Pariah
Written and Directed
By: Dee Rees
Starring: Adepero
Oduye, Pernell Walker, Aasha Davis, Charles Parnell, and Kim Wayans
Director of Photography: Bradford Young, Editor: Mako
Kamitsuna, Production Designer: Inbal Weinberg
Rated: R for the
stuff that happens when you enter adulthood.
The
glowing lights hang through the palette of Dee Rees’s Pariah, a coming of age and coming out story of a young girl in
Brooklyn. These lights, lovingly shot by director of photography Bradford
Young, are unfocused, always hanging in the distant. We’re not sure what they
are—most likely just headlights of cars off in the distant—but there presence
creates the longing of Pariah’s young
protagonist, Alike, who knows there’s a better world out there for her, but
never sure what it is.
Pariah on its premise feels like the
typical fare released out of the Sundance Film Festival, and with the
democratization of film (and more importantly, digital video), it can be tough
to stay out of the pack and feel original. Especially with the breakout of Lee
Daniels’s Precious only two years
ago, Pariah’s urbanized environments
and focus on a solely black culture give it a feeling that we’ve been here
before, even if we haven’t. But there’s something that Ms. Rees, who based this
story on her own young life, can’t have taken away from her, and that’s the
authenticity in much of her narrative, and especially that of her young star
Adepero Oduye.
Despite
my initial reaction of remembering Precious,
Ms. Rees’s narrative and her filmmaking strategy couldn’t be further from that
misguided work. Pariah is made with
total love for Alike, a young girl who hides her identity as a lesbian from her
parents while spending time with a close friend that takes her to clubs to meet
women. But Alike is still young and virginal, too scared to go home with
anyone, and too scared to go home (she changes her clothes on the bus home to
hide her true identity).
It’s
easy to see why Alike can’t reveal herself. Her father (Charles Parnell,
commanding but never over-the-top) is a police detective, more-or-less absent,
and with little respect for his wife. Her mother, Audrey (Kim Wayans), is an
overly concerned churchgoer with no patience for Alike’s choice of clothes.

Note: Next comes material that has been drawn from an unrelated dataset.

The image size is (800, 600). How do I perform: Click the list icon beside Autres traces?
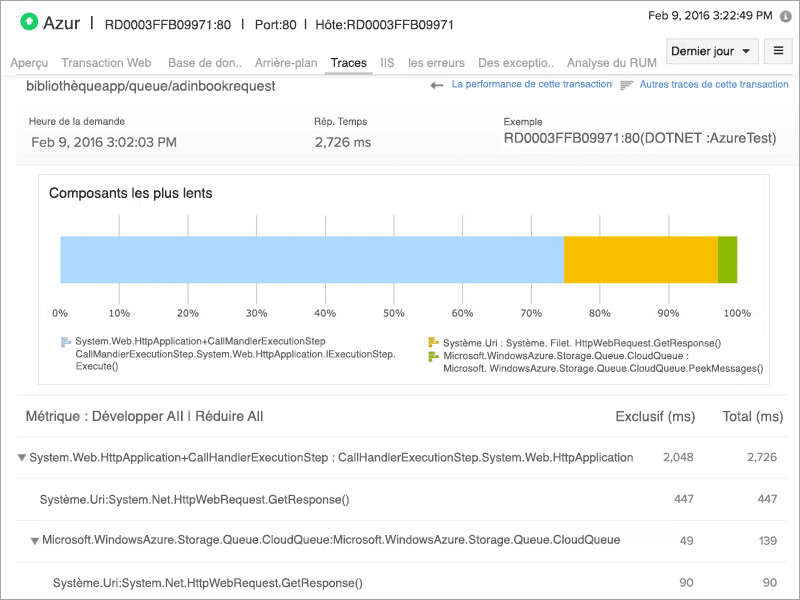point(626,86)
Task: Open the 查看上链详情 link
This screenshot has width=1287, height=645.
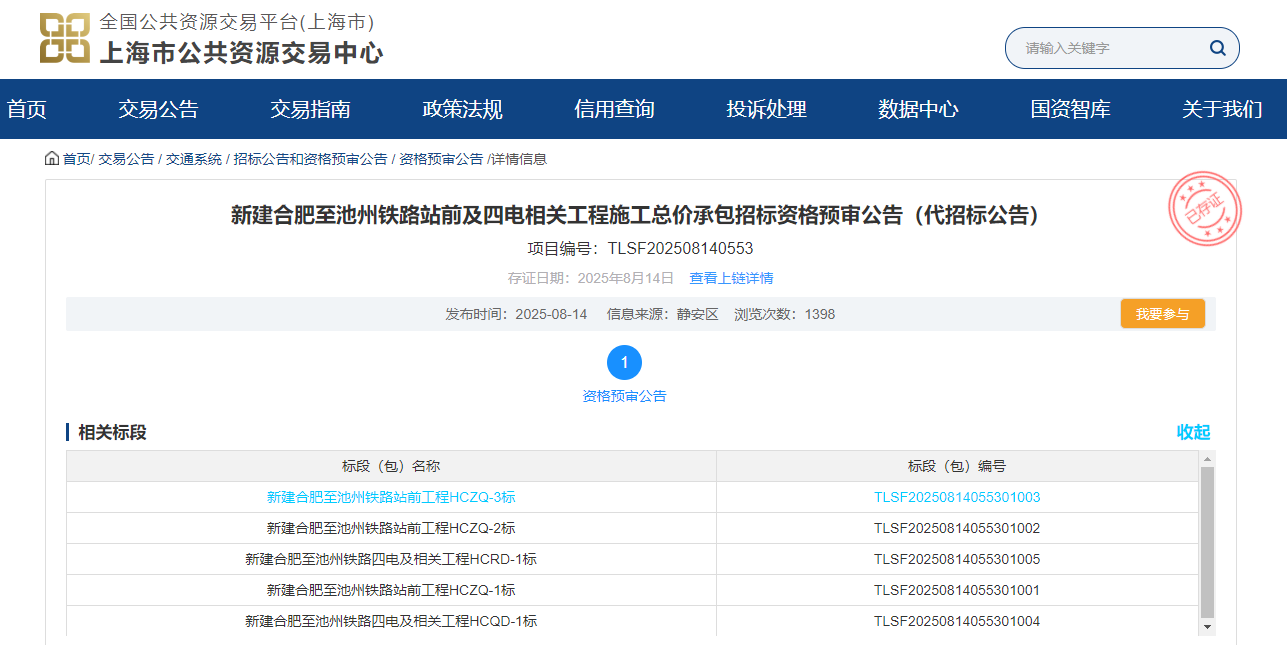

Audrey believes she can keep her family protected and boxed in to what society
demands, fearing at any moment things will tare her family apart,
Of
course, Alike is the ticking time-bomb waiting to happen, as she explores her
sexuality and what she truly wants in life. Pariah
is still at times a indie-film-paint-by-the-numbers narrative, which means only
those of us who sit through way too many Sundance flicks will truly be annoyed.
But Mr. Young’s gorgeous cinematography breathes a sweetness and life to many
of the sequences, especially a couple of sequences at night club that explode
with color and literally bring a shine to Alike’s world.
And
Ms. Oduye has that young face that can capture that magic of uncertainty, as
well as the fear, in so many sequences. Even during the film’s last third,
which takes some turns for the sake of moving the story instead of moving the
characters, Ms. Oduye’s often quiet and articulate body give so much of the
character. There’s nothing showy about her performance, and even when she reads
her poetry, Ms. Oduye brings an understated statement of honesty to her words.
And if anything, Pariah is about
honesty, both inside your head and outside to your world.